While the chicken breasts are roasting, prepare the remaining ingredients as noted in the ingredients list. Add all ingredients, except the grapes, to a large bowl.
When the breasts are done, remove them from the oven and allow to rest for 10 minutes. Then remove the rosemary, cut away the skin and breast bones. Cut chicken meat into cubes. Add chicken breasts and grapes to the salad. Pour in the white balsamic vinaigrette and gently toss salad.
White Balsamic Vinaigrette
If you're not familiar with white balsamic vinegar here's a few things to note. It's sweet, has a clean aftertaste and is versatile in application from salads to chicken to cheeses (particularly blue cheese) to even bison. Price can range from a few dollars to as much as $1000. Of course price is influenced by its aging process and resulting quality.
True white balsamic vinegar is produced by only two consortium in Italy, Modena and Reggio Emilia. Cheaper varieties are made in surrounding areas by cannot carry the authentic processing method designation. White balsamic vinegar is made using a process of reduction (long hours of heating) of pressed Trebbiano grapes and then aged in wooden barrels, similar to the process of making wine. The aging process occurs from 3 years to as long as 25 years which of course distinguishes the quality and the taste. To learn more about balsamic vinegar both the red and white, check out What's The Deal With: White Balsamic Vinegar? at The Kitchn.com and Balsamic Vinegar on Wikipedia.
What to look for. White balsamic vinegar, what is most frequently found in U.S. grocery stores, is blended with white wine vinegar.
I was able to find a reasonably priced bottle of white balsamic vinegar produced in Modena, Italy for Batistini Farms, carried at Whole Foods Store. It has 12 grams of natural sugar per tablespoon, naturally occurring sulfites, and 5.4% acidity. It had zero additives and artificial non-GMO and was gluten free.
My other choice had less sugar, 4 grams per tablespoon (which I had preferred) but it had added sulfites. So just be sure to read the label to purchase which white balsamic fits your taste and health.
Vinaigrette Ingredients and preparation for this roasted chicken breasts and green grapes. Yields 1 cup
- 1/4 cup white balsamic vinegar
- 3/4 cup extra virgin olive oil
- Dash of salt (preferably sea or Kosher salt)
- Dash (or more) cracked white pepper corn (can substitute with black pepper corn)
- Dash of lemon juice (optional)
- Add a little honey is also optional, particularly if the white balsamic vinegar has a high sugar count per tablespoon.
Add all ingredients to a wide-mouth jar and shake until thoroughly mixed. Immediately pour 4-6 tablespoons onto salad and toss lightly. Add more vinaigrette if you wish.
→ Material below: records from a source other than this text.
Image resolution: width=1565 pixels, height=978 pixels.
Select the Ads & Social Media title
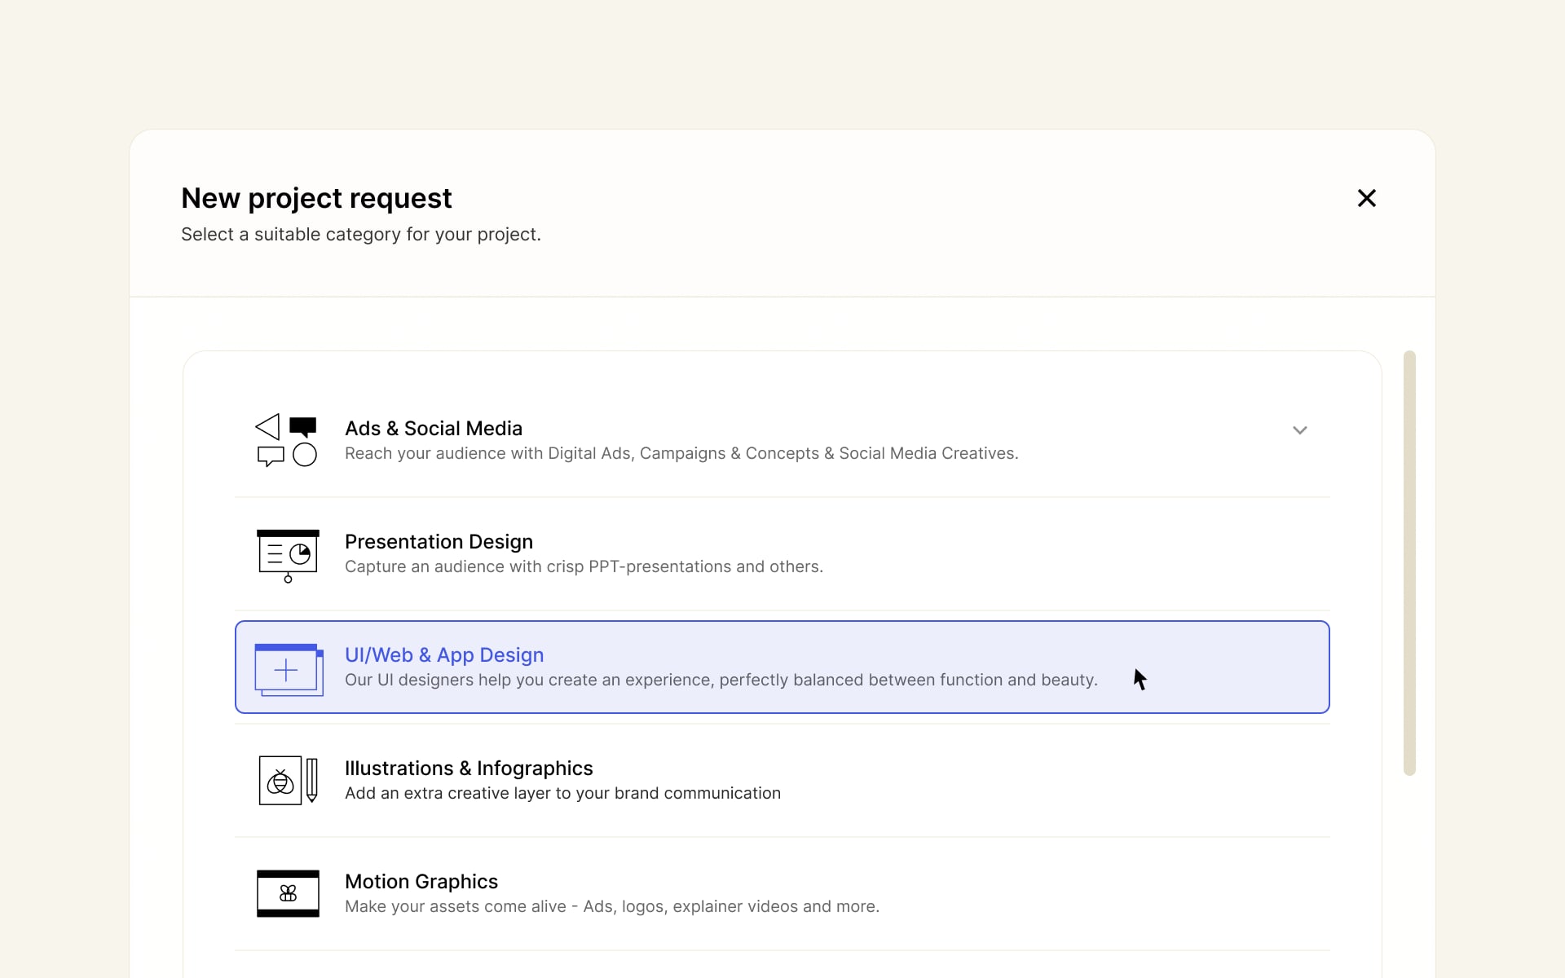point(433,429)
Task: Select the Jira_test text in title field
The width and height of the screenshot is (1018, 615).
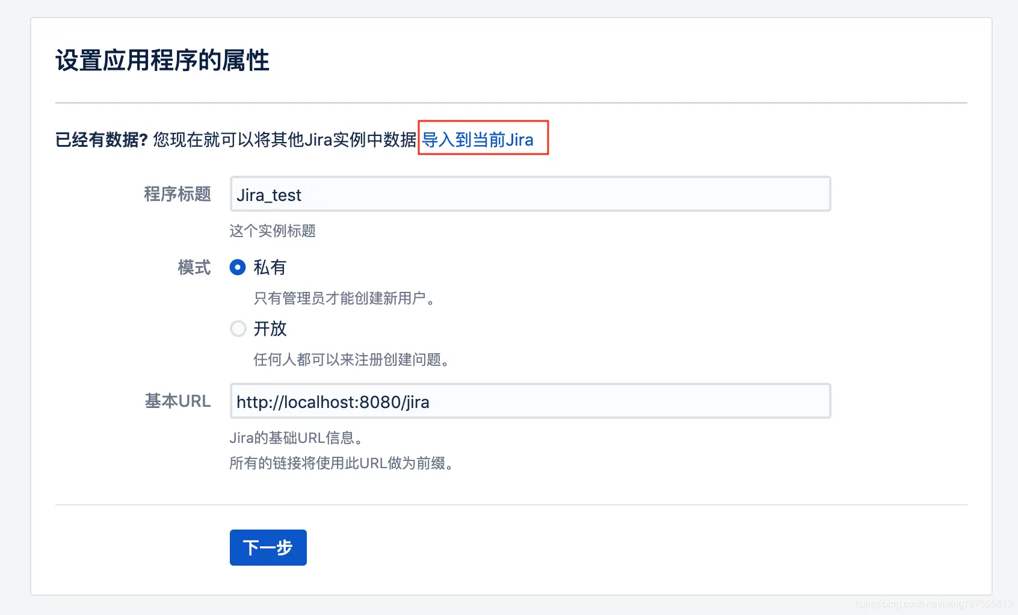Action: pyautogui.click(x=268, y=194)
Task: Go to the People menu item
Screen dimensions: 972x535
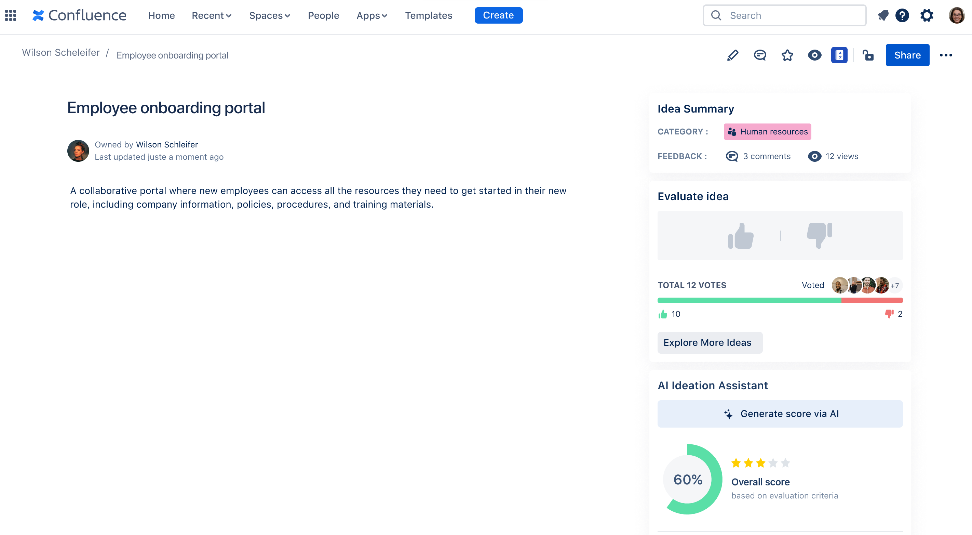Action: [323, 15]
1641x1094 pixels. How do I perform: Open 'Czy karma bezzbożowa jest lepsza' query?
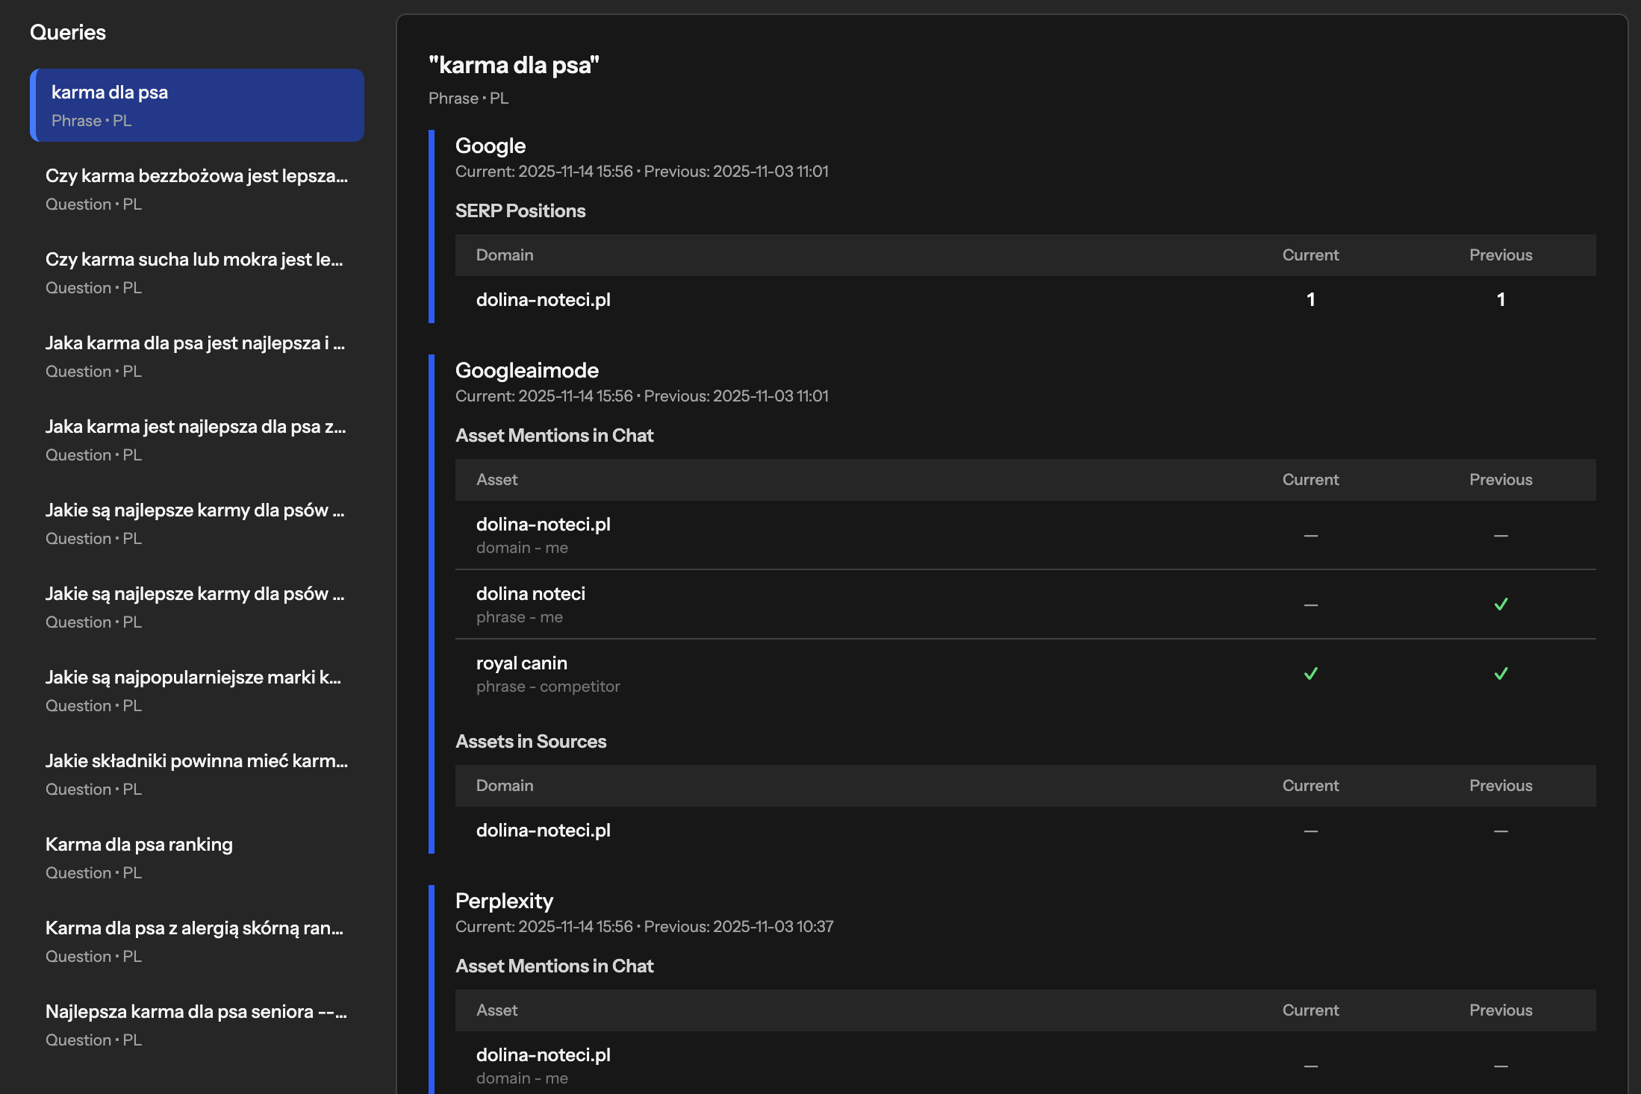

Note: When making vinaigrette, it's best to make no more than you need or enough that you will use within a week or a few days, especially if you include fresh ingredients such as garlic or shallots or onions, etc. Store this left-over vinaigrette in the refrigerator. To reduce the amount of vinaigrette called for in this recipe, whatever measurement you choose use a ratio of 3x oil to 1x white balsamic vinegar.